The article covers not only the scope of what was revealed but also discusses the impact of these revelations. It is clear there is still much to be revealed, and there is also the on-going reluctance of the British Press in particular to publish some of the revelations. Most notably, the Register also published details about the international fibre and communication link tapping operations notably in Oman. Quoting from the article from 2nd June.

Exclusive Above-top-secret details of Britain’s covert surveillance programme – including the location of a clandestine British base tapping undersea cables in the Middle East – have so far remained secret, despite being leaked by fugitive NSA sysadmin Edward Snowden. Government pressure has meant that some media organisations, despite being in possession of these facts, have declined to reveal them. Today, however, the Register publishes them in full.
So not only do we have hidden spying activity, no surprise there, but a marked reluctance by our own media to discuss the issue. The often quoted excuse for not discussing the issues is that it put lives at risk and harms the nation. This is made as a statement with no factual information to back it up. Proof of a negative is always difficult, but really lives at risk from the UK public knowing that a location in Oman is built and operated for the entire purpose of monitoring Internet communication links, something that the locals in Oman. all the people who built and service the staions and all the agencies know, but the British public must not.

This reminds me of the farcical situation a few years ago when Ordnance Survey Maps and road atlases would show blank empty spaces where UK military and other sensitive bases were. Meanwhile the then Soviet Union was scanning those places with satellite photography almost hourly. So our prospective enemy knew what was there (at least what building were) but the British Public was not allowed to see that just inside the main gate was the entrance to the Officers’ Mess and NAAFI next to the tennis court. I have never been able to understand why this was the case, this in built secrecy left over from the war, like changing the road signs around as if an invader would not have a compass and discover our ruse.

Back to NSA and the latest series of revelations. The sheer scope and scale of the observations are in one way comforting, our spies are spying, protecting us. They claim to have prevented all sorts of illegal actions like Germany stealing a march on trade negotiations or when Chancellor Merkel was getting home from the state dinner. The plumbed into the content not just metadata of every single telephone call in the Bahamas. How many pizza takeaway orders were there? We should be told about this vital contribution to national security. The sheer scale of the monitoring beggars belief yet it has raised the merest flicker of interest in the UK. I believe that some of this is down to media jealousy. Much like the Telegraph when it broke the MPs’ expenses scandal. The Guardian had an exclusive and the rest of the media seemed reluctant to follow up.

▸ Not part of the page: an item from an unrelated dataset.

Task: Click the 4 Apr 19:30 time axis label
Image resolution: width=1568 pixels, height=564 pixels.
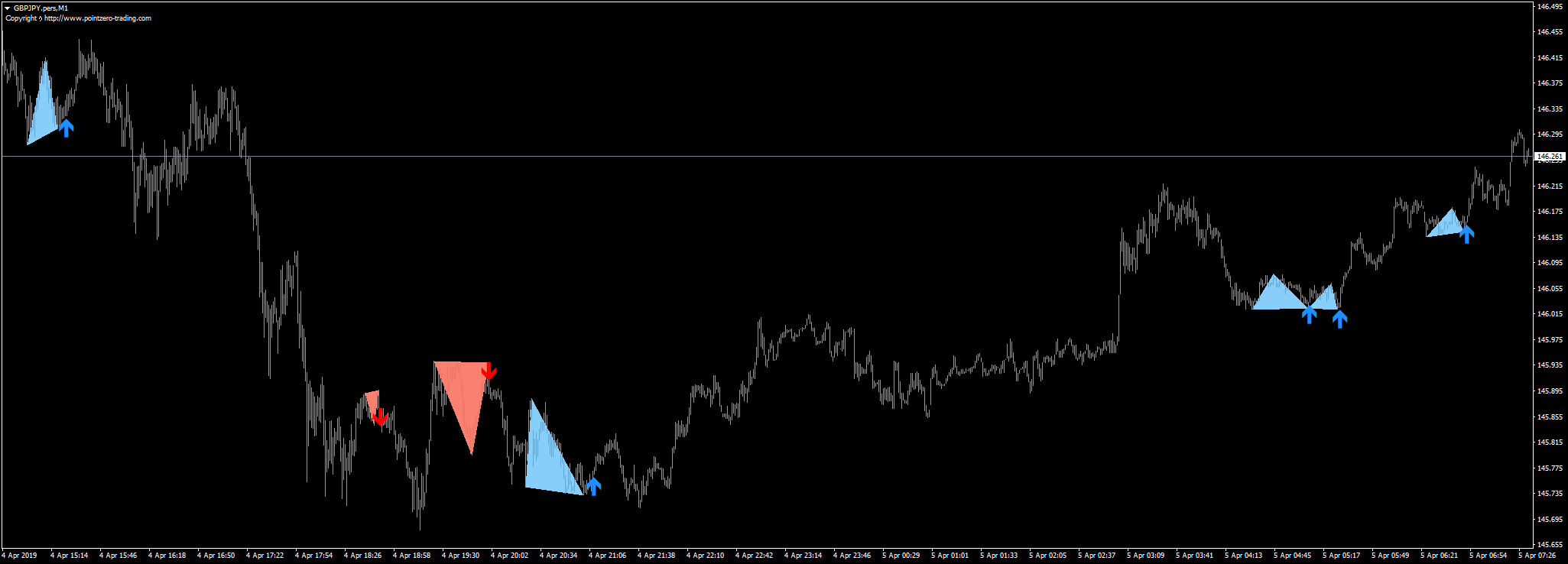Action: [460, 556]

Whether Snowden was right to release the information will be a matter for history to judge there has been a media backlash against him pushed forward by the self same agencies he has allegedly harmed. The bottom line is that like MPs these agencies work for us. GCHQ is funded by the taxpayer, if it is wasting needed national resources discovering how many of us posted tweets on our favourite dogs isn’t it justified that we question what they are spending our money on. At a time of national austerity with ongoing cuts still impacting numerous government spending, what exactly are we getting for our money. Our MPs don’t seem to want to find out as I have previously blogged here. Our media for spitefulness , boredom or just plain laziness have not followed up. Where is the probing Channel 4 or BBC Panorama expose? Yes, they have reported on the Snowden allegations but where is their own investigation adding to the story. The NSA intercepting and tampering with Cisco routers was an allegation without specificity from Snowden. Then film emerged of the NSA doing it, it’s referenced in The Register’s article but still the doubters question Snowden’s authenticity. This week, having claimed for months that they had no emails from Snowden complaining about anything, they suddenly released one email from him. How did they manage to find that? No emails means no emails, not one. Where are the others he cannot have sent just one? Another scandal waiting to happen unreported in the mainstream press.

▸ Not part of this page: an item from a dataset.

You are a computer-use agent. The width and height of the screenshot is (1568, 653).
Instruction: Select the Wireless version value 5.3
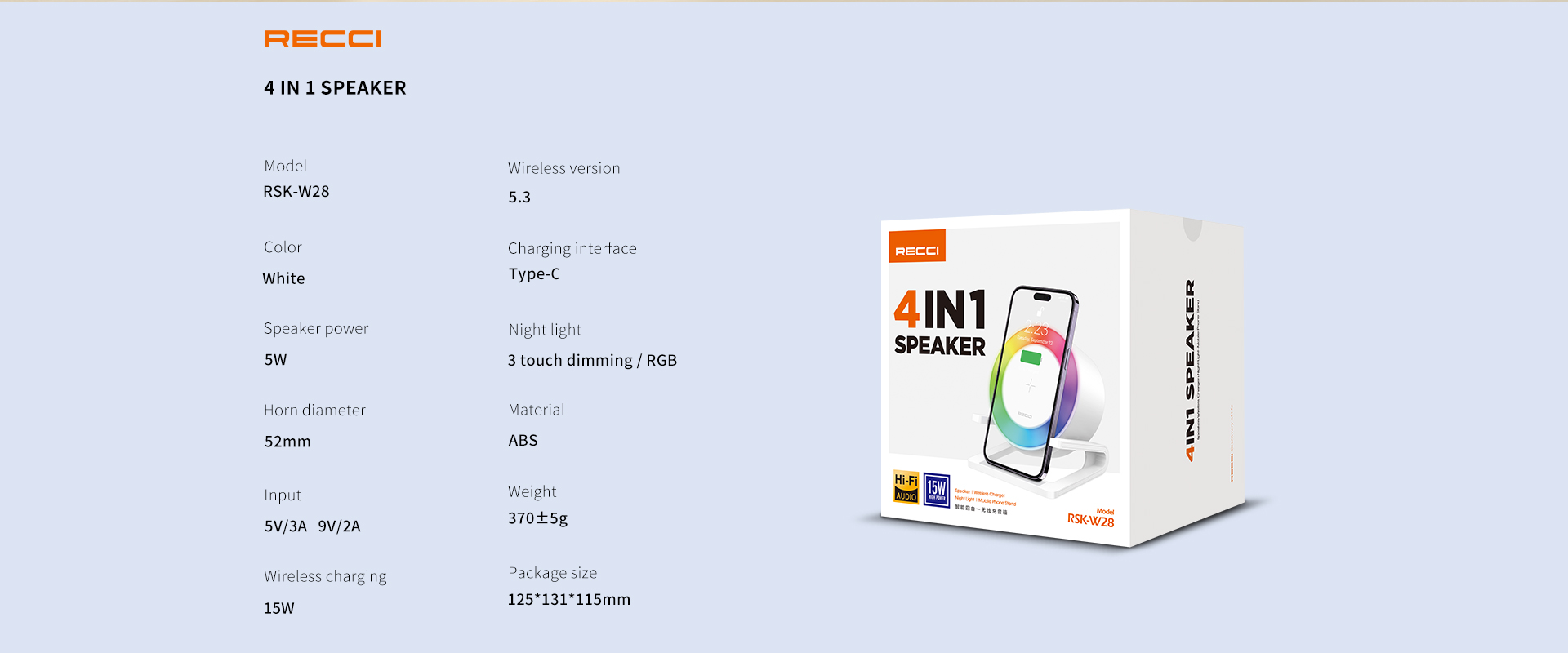point(519,198)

My final comments for today concern the real issue. On Friday we commemorated a major step in the fight to bring freedom to Europe. Freedom what does that mean? Freedom in my view is about freedom from oppression, free to think, comment and express opinions. The Internet has greatly extended this freedom. It has also given us the freedom to shop, post dog and children videos and endless meaningless chatter. The e-commerce activities have been significantly undermined by our so called security agencies deliberate attempts to break encryption and other secure systems. There actions have made us less secure as a whole. Billions of financial transactions are at risk because of exploits they either created or left in place so that they could spy on everything else. This is akin to a policeman breaking the locks of every house in case he needs to raid it at some stage in the future or a doctor creating a virus so that he always has plenty of patients.

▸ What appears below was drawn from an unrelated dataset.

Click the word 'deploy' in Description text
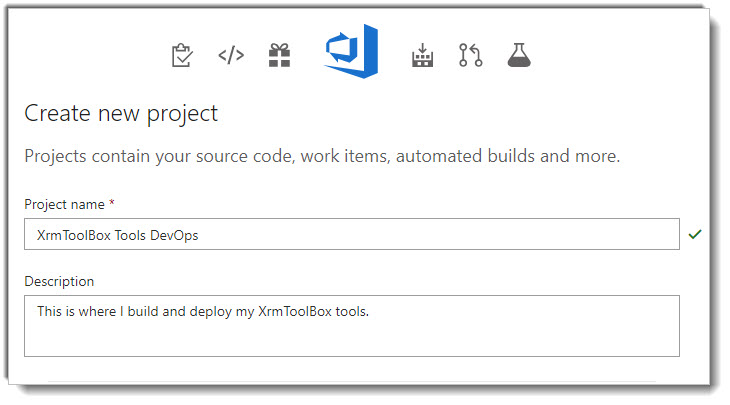 [x=223, y=311]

This is not security, this is not in my interest and it’s a colossal waste of resources. Every part of government is scrutinised about how it spends our money except this one. Perhaps our own MPs might do the job they are elected to do rather than the one their party or government tells them to do. Cosy-ing up to the security services is not their job, representing us is; I wonder if they ever will?

Spying and Oversight

Spying and oversight from November 2013

As a relatively new author, I watched with interest the appearance of the UK’s Spy Chiefs in front of the Parliamentary Committee that is established to hold them to account. My first book published – An Agent’s Demise – had as a backdrop how the Iraqi Dossier might have been manipulated to lead the politicians to decide to go to war. I have started a sequel – An Agent’s Rise and I have another story underway another thriller about revolution. These tales are all triggered by a keen interest in what the spies might get up to, but just as importantly what the politicians and the spy’s bosses know. Plausible deniability is often used to cover tracks both by spies, their managers and the politicians.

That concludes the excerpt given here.